11.15-16.23-RD-Gensaic

LAVI ERISSON: Good afternoon, everyone. Thank you so much for this wonderful opportunity to present Gensaic. My name is Lavi Erisson. I'm the co-founder and CEO of Gensaic. We are a genomic medicines company with a singular mission to decode the language of intracellular delivery. So Gensaic was founded out of MIT by three MIT alums back in 2021. We got our first pharma collaboration in 2022, and then subsequently won five innovation and grant awards.

Over the last two years we grew to a team of about 10 physicians and scientists supported by a highly entrepreneurial world class scientific advisory board and a highly experienced deeply experienced board of directors chaired by Dr. Jeremy Levin. The pain we're trying to solve is the selective delivery of biomedicine. This is the single largest therapeutic bottleneck of our era. There is a graveyard of potent medicines that have never made it to patients due to limited therapeutic window. And in fact, to this day there is no FDA approved IV delivered oligonucleotide therapy that is targeting a non liver tissue.

The potential of selective delivery is endless. But in order to realize it, we first need to understand and rebuild delivery from the bottom up. So you see tissues are actually an atomically dispersed and comprised of heterogeneous cell populations. Each cell is a universe or an ecosystem of subcellular specialized organelles. And the proteome that governs access into and outside of these subcellular universe is largely unknown. It is waiting to be discovered and translated into transformative genomic medicines that can treat diseases with dominant cell or subcellular phenotype, like late disease or myotonic dystrophy.

And to do that, we build FORGE. FORGE is a machine guided unbiased protein evolution platform with access to over 10 to the power of 50 protein variants. The FORGE platform is quite simple. We produce and then we screen billions scale libraries generating in this process imaging sequence and pharmacokinetic data that we use to train generative machine models. We then use these machine models to create new novel proteins and a second round of evolution. And with that, we repeat and do it again. In the end, FORGE discovers novel cellular targets which we then translate to genetic medicines.

And with that, let's go and look at some real data. So this is a short cyclic peptide selected against skeletal muscle. On the left, you're seeing live imaging data from different protein families, and we look at how they behave within cells. We ingest this data alongside sequence data into an autoencoder model represented in this video as a latent space and generate a second round of evolution gaining us 10x selectivity in skeletal muscle.

The next step is to understand can we actually translate this to real genomic medicines? So and this is the right experiment we're looking at right now. We took three candidates, one against skeletal muscle and two against white adipose tissue. And we conjugated them to an antisense oligonucleotide that knocks down MALAT1 one. It is a commonly used nuclear target. We then administered or reduced those candidates intravenously into wild type mice using two controls and negative PBS or buffer control and a positive active but non-targeted antisense oligonucleotide.

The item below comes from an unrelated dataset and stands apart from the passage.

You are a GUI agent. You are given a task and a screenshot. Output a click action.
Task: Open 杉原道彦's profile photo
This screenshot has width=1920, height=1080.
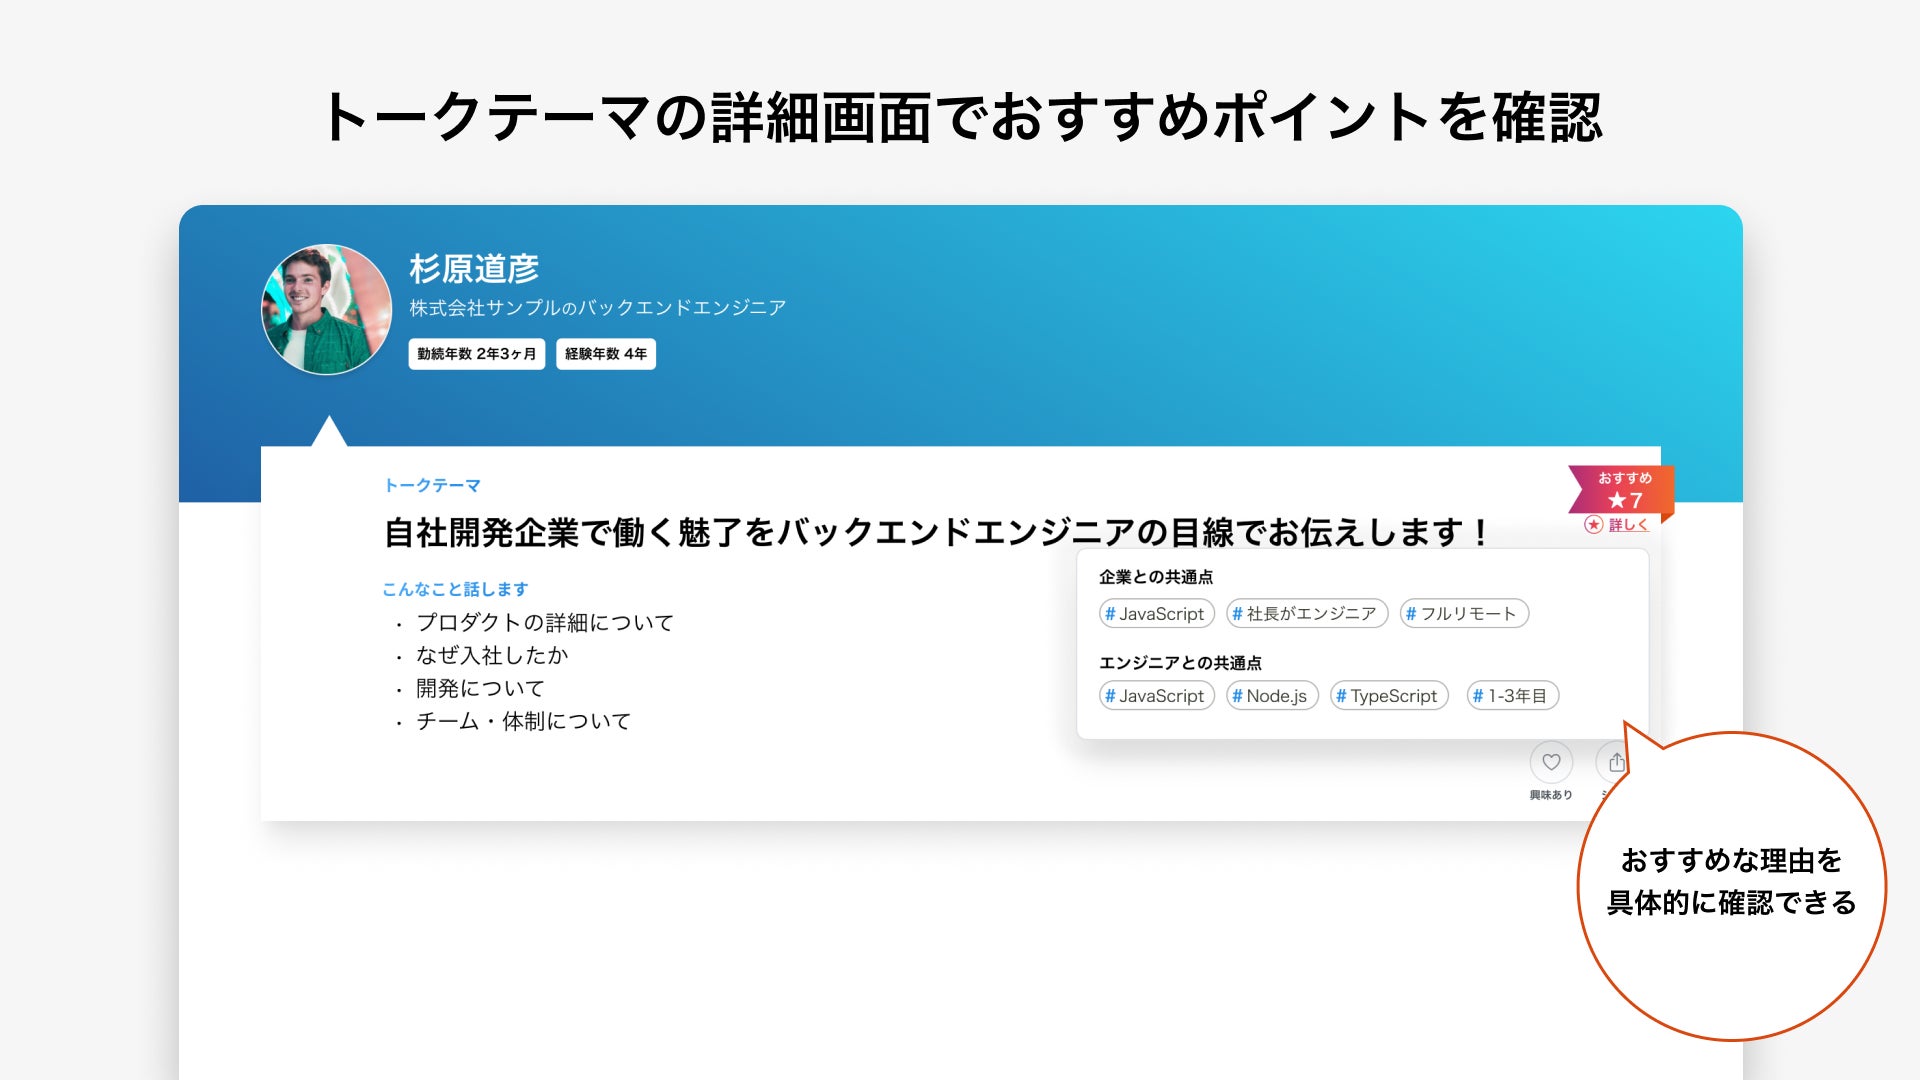pyautogui.click(x=327, y=310)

As you can see on the right bar in the middle, we were able to achieve potent knock down in muscle 70% against the buffer and 63% better than the active control. But what really exciting for us is actually the bar graph on the left showing the selectivity of our variant in skeletal muscle against other tissues going as far as targeting cardiomyocytes in the heart, which is another type of striated tissue. The same thing is shown in terms of knock down and selectivity in the lower row for white adipose tissue, opening up a really exciting therapeutic space for us in obesity related indications.

The future of forge is actually redirecting and bringing all different genetic and non-genetic medicines to the right compartment they need to be in. However, in the near future we are racing to patients. And we want to be there by 2026 with two oligonucleotide therapies that are targeting white adipose tissue and skeletal muscles. And at the heels of that, we have gene delivery programs for CNS and lung that are taking a reducible 20 KB DNA vector that is proprietary to us and is derived from a phage species we engineered in house.

In summary, Gensaic is the first company in the world to systematically decode and map the subcellular universe. And it is also the first to show this level of selectivity in skeletal muscle and white adipose tissue allowing us to position as best in class for multiple genetic and metabolic diseases. Our go to market is simple. We want to be in patients in 2026 and we need your help to do so. We are currently actively seeking partners that are therapeutically committed and have a clear vision for delivery.

Thank you so much for your time and I look forward to talking with you directly after the session.